→ Выбранный текст
Те длинные цепи выводов, сплошь простых и легких, которыми геометры обычно пользуются, чтобы дойти до своих наиболее трудных доказательств, дали мне возможность представить себе, что и все вещи, которые могут стать для людей предметом знания, находятся между собой в такой же последовательности. Таким образом, если воздерживаться от того, чтобы принимать за истинное что-либо, что таковым не является, и всегда соблюдать порядок, в каком следует выводить одно из другого, то не может существовать истин ни столь отдаленных, чтобы они были недостижимы, ни столь сокровенных, чтобы нельзя было их раскрыть. Мне не составило большого труда отыскать то, с чего следовало начать, так как я уже знал, что начинать надо с простейшего и легко познаваемого.. Приняв во внимание, что среди всех искавших истину в науках только математикам удалось найти некоторые доказательства, т. е. некоторые точные и очевидные соображения, я не сомневался, что и мне надлежало начать с того, что было ими исследовано, хотя и не ожидал от этого другой пользы, кроме той, что они приучат мой ум питаться истиной и никак не довольствоваться ложными доводами. Однако я не намеревался изучать все те отдельные науки, которые составляют то, что называется математикой. Я видел, что, хотя их предметы различны, тем не менее все они согласуются между собой в том, что исследуют только различные встречающиеся в них отношения или пропорции, поэтому я решил, что лучше исследовать только эти отношения вообще и искать их только в предметах, которые облегчили бы мне их познание, нисколько, однако, не связывая их этими предметами, чтобы иметь возможность применять их потом ко всем другим подходящим к ним предметам. Затем, приняв во внимание, что для лучшего познания этих отношений мне придется рассматривать каждую пропорцию в отдельности и лишь иногда удерживать их в памяти или рассматривать сразу несколько, я предположил, что для лучшего исследования их по отдельности надо представлять их в виде линий, так как не находил ничего более простого или более наглядно представляемого моим воображением и моими чувствами.) Но для того чтобы удерживать их или рассматривать по нескольку одновременно, требовалось выразить их возможно меньшим числом знаков. Таким путем я заимствовал бы все лучшее из геометрического анализа и из алгебры и исправлял бы недостатки первого с помощью второй.

→ Исходные материалы

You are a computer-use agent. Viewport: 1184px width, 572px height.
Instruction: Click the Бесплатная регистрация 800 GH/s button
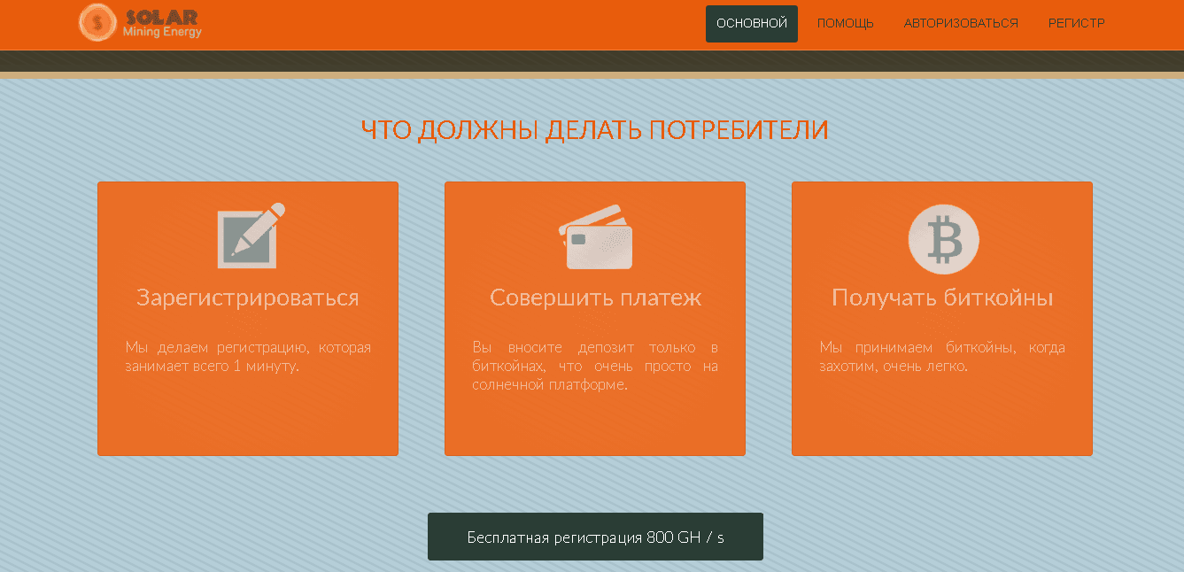(x=594, y=537)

→ Задание
Ответьте на вопросы по выбранному тексту, каждый ответ с новой строки под тем же номером:
1. С чего, согласно тексту, надо начинать?
2. В каком виде предлагается представлять отношения, чтобы исследовать их по отдельности?
3. Из каких двух областей предполагалось заимствовать все лучшее?

→ Ответ
1. С простейшего и легко познаваемого.
2. В виде линий.
3. Из геометрического анализа и из алгебры.